With the Mark II being close to being discontinued, I am wondering if I should purchase a BG-E6 before they disappear. 

I am an enthusiast that makes some money photographing portraits and weddings. I would eventually like to do more weddings and think the grip would be helpful to not have to change out the battery as often.

Do you like the BG-E6? Do you think it will disappear and/or increase in price when the 5D II is discontinued?

Does anyone like it more for the added height more than the dual batteries?

I don't think I am interested in a 3rd party grip. It seems like it is too hit or miss.

Thanks,
Ed


----------



## neuroanatomist (Oct 1, 2012)

enoky said:


> Does anyone like it more for the added height more than the dual batteries?

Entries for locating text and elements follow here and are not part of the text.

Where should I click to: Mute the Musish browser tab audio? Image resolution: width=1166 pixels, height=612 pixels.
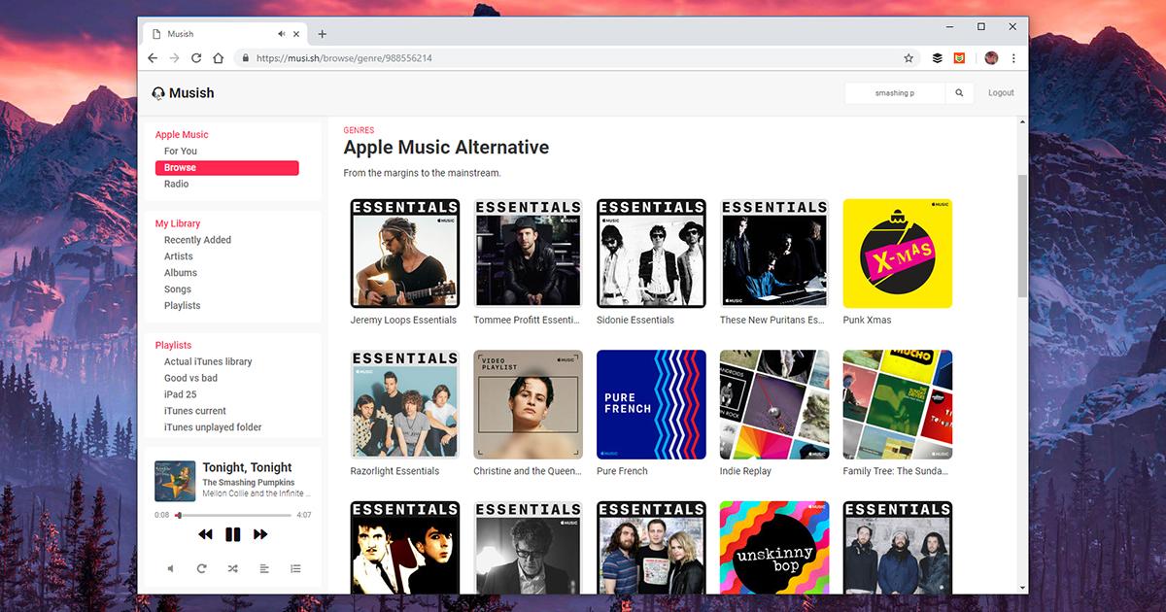(x=282, y=34)
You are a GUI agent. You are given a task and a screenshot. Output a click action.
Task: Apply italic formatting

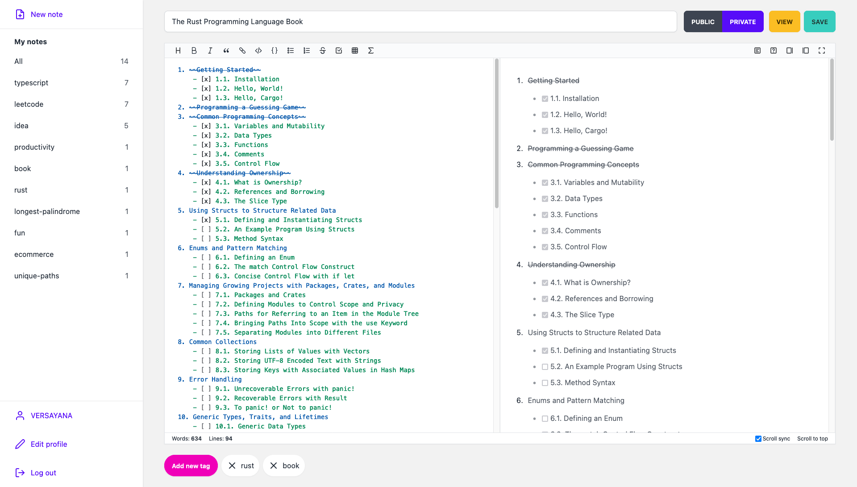coord(210,50)
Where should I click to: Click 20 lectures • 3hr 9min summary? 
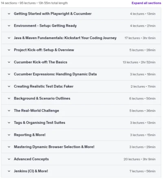139,159
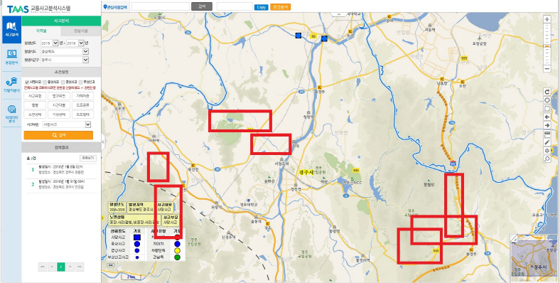Open the start year 2016 dropdown

pyautogui.click(x=49, y=43)
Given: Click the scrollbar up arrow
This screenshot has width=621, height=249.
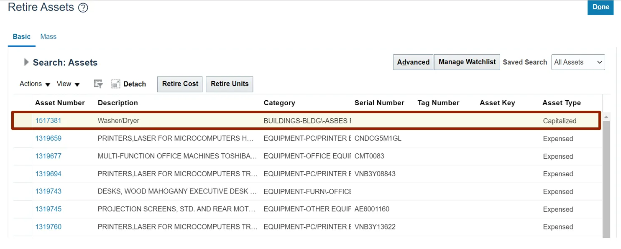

Couldn't care less about the dual batteries. Like the grip for the better ergonomics and better balance with heavier lenses.


----------



## Jim Saunders (Oct 1, 2012)

I have the Canon one. Bad news first:

The mechanical connection between it and the body is a bit sloppy, meaning that putting the camera on a tripod (attached to the grip) isn't the most rigid setup. That screw is also gear-driven and those plastic gears can be damaged if you put them on too tightly, leading to your grip being a permanent fixture. Also your thumb is a long way from the directional controller, so changing AF points means changing your hold on it.

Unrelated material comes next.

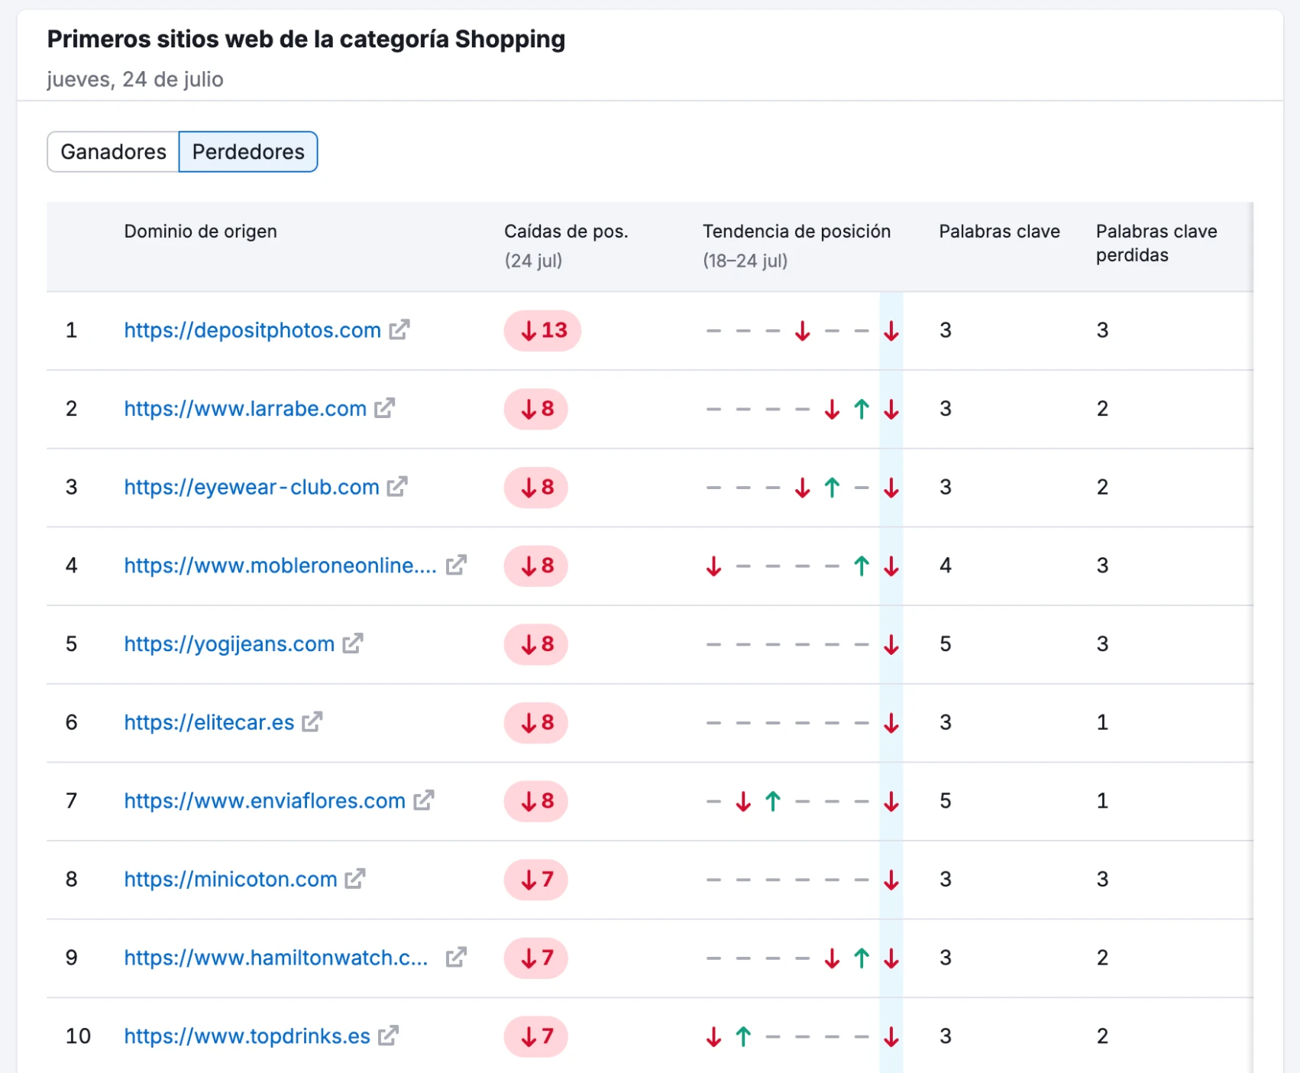Select the Perdedores tab
Screen dimensions: 1300x1073
tap(247, 151)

The good news: It works, and it has an off switch if you don't want to hit the buttons accidentally. The AA cell adapter is probably only an emergency measure, but it is nice to have the option if you run out of batteries and you can't find your charger. I haven't run my camera hard enough that I felt I needed two batteries in it, but the added run time could very well be useful if you don't want to stop or if you want to keep the door shut.

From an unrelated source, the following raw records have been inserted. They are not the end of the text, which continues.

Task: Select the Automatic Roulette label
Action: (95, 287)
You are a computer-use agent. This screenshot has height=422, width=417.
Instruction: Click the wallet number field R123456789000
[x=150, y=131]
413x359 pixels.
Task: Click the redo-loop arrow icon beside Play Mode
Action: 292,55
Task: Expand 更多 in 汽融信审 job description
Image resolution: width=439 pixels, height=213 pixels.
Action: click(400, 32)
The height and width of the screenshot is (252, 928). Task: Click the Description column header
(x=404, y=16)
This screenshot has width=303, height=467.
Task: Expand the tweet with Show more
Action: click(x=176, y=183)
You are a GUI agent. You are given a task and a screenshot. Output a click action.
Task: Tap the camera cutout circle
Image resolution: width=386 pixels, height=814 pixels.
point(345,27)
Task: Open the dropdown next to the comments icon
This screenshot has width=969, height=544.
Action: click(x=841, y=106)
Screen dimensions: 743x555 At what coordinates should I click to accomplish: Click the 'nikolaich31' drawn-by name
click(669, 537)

I got mine on eBay for a good price so I don't feel bad about it, but I doubt I'd have paid full retail for it.

Jim


----------



## neuroanatomist (Oct 1, 2012)

Jim Saunders said:


> The mechanical connection between it and the body is a bit sloppy, meaning that putting the camera on a tripod (attached to the grip) isn't the most rigid setup.



+1. That's one of the things I didn't like about the grip, and conversely one thing I love about the 1D X (another is the second joystick on the portrait grip, shared by the 5DIII's grip but not as well placed there).



Jim Saunders said:


> That screw is also gear-driven and those plastic gears can be damaged if you put them on too tightly, leading to your grip being a permanent fixture.



I didn't know this until the person who bought my gripped 5DII mentioned it when he was checking out the camera. Mine was fine, I didn't overtighten.


----------



## Jim Saunders (Oct 3, 2012)

I put a little tiny bit of vacuum pump grease on the threads on mine. I've seen it used as anti-seize elsewhere and had some, but vaseline would probably work too. No sense in your grip getting stuck if it can be helped.

Jim


----------